Wednesday, January 20, 2010

Yesterday I was a 4 and today I am a 5...

Yesterday I participated in a focus group about adds and commercials for Apollo College. We had a homework assignment to write out a typical weeks day for us and to bring in a picture of something or someone you are most proud of. Everyone brought in pictures of their kids, lovers and family. I brought in a fl yer for my first ever solo art show, that is today.

I got sort of a hint from our speaker and everyone that family is everything. I not too close to my family and they and most of my good friends are far away. I haven't been in a relationship in over a year. And to make matters even better I was told that day by the man that I would have stayed in Phoenix if i knew he loved me, that he loved me and that he is moving in with his boyfriend.

It was kind of a many punches below the belt kind of day. But what I realised after a nice chat with a friend is...

That my lovers come and go. Kids at some point let their parents down and love is not guarantee till to death do you part but what I create with my bare hands will out last any relationship I ever have. My past lovers can take their love away, break my heart and disappoint me but no man and no person on earth can take what i create. Art will out last us all.


(PS this is a disclaimer that though many people have awesome families and lovers I have either but what I have I created from my hands I will never worry about that leaving me or hurting me.)

Sunday, January 10, 2010

Aloft Hotel Show Case

I am now showing at the lovely Aloft Hotel in Portland, Oregon. This is my first solo show ever! I am very excited and I hope everyone can join me for my Artist Reception that Aloft is throwing for me. It's Wednesday January 20th, 2010 from 6:30PM to 8PM at Aloft Hotel Lobby/Wxyz bar at the hotel. There will be refreshment and wine served. The Aloft Hotel is near the PDX Airport and across from the Cascades Max Station.

Thank you for every one's support to help me make this dream a reality.

Frankie Olivo

The Virgin Mary Series (For this blog entry read from the bottom on up)

The Virgin of Fixation 2009:

The Virgin has been in the spot light for years. A woman we know little about other the her name was Mary and 14 she was married to Joesph and was knocked up with God's seed. And gave birth to a baby boy she named Jesus. We can't but help but to be fixated on her. She was a mother symbol for so many people in the world and myself included.
The Virgin of Hope 2009:
Even though her son was now dead she had the courage to go on. She had to hope that her son knew what he was doing and that there would be some hope in his actions. After the Crucifixion of my dream I found the courage to hope for the future. There just has to be hope or there is nothing left worth living for.
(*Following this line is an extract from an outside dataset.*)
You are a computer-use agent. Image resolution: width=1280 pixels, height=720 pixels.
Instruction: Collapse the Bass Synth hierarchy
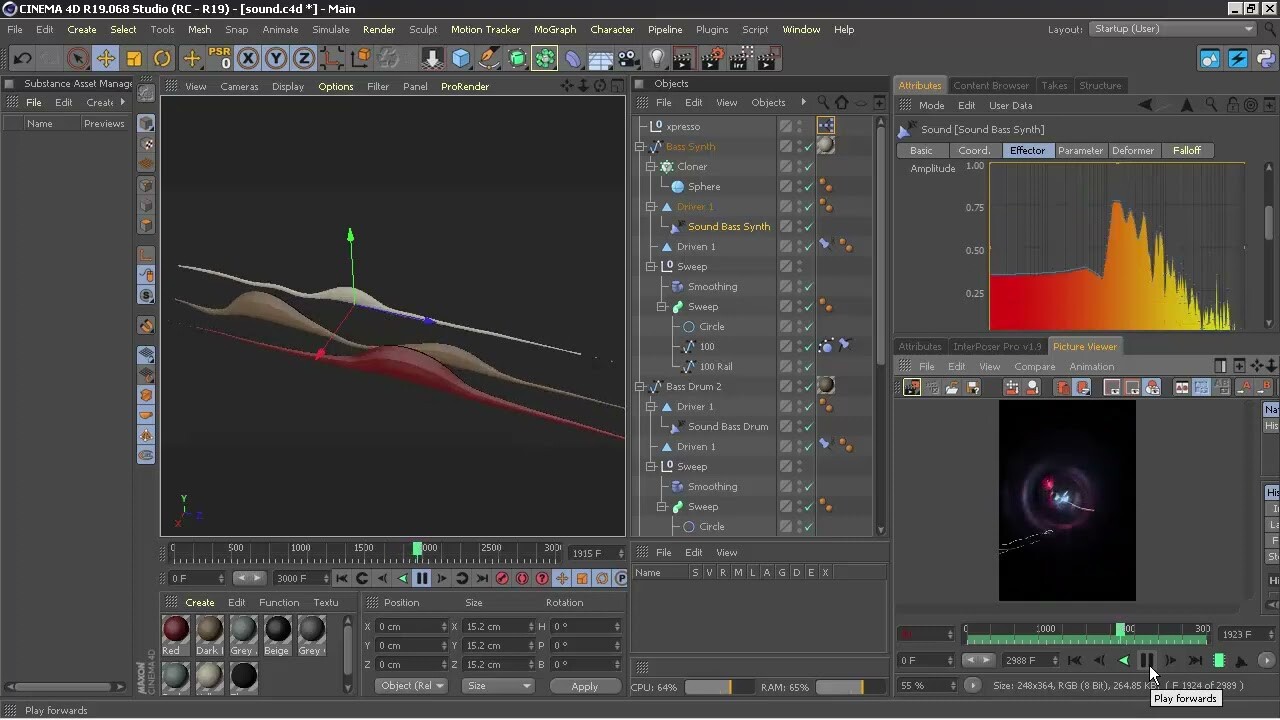pyautogui.click(x=640, y=147)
The Virgin of Broken Dreams 2008
I'm Sure the Virgin Mary had dreams her self of what she wanted in life and her son and I imagine the Crucifixion of her son was not one of them. And like her I had a dream and someone I thought loved Crucified that dream.


The Virgin of Deception 2007:
This was the first Virgin I did in this series. My Virgins are not a attract on the Catholic Church or on the Virgin her self. Its more about seeing her as a real human being rather like a religious figured. How much do we really know about her other then she was knocked up at 14 by god? This Virgin of Deception is about how we might see people or situation but can you rise above to see past the Deception. I'm sure Joseph had to really think about if his new wife was a tramp or blessed by God. For me I think of her as a young girl who had no choice in her marriage to Joseph and or choose this so called "Miracle Birth".



Monday, January 4, 2010

The Impact


I come from a family of 9 kids and I growing up there was only 3 of the 9 kids in the house. 6 of the kids came from Dad's other marriage and they were not around much. Growing up I was closer to my sister Roxanne more then my Brother Armando. My father ran out my Brother Armando when both my sister and I were young. For it was for a wile just Roxanne and me. We went to hell and back. We would hold each other and cry in the closet as my parent would argue and throw things around the house at each other. My sister was 17 when she got pregnant and she had a little girl named Anisa. My sister and I remained close still and I even helped her with Anisa. My sister meet a man named Mike and they got married and had a baby girl named Alexis. After our Mom died and many years later she left her husband and slowly became a person I would not know any more. She became a liar and thief and went to jail. Almost lost everything. She ended up having two little boys with a man who was a coke addict and thief that broke into my apartment and our Father's house. It's been over a year since I have spoken to my sister. To me the sister I grew up with and was close too is long dead and what is left is a spineless evil person that left an awful Impact on her family. Most whom today no longer talk to her.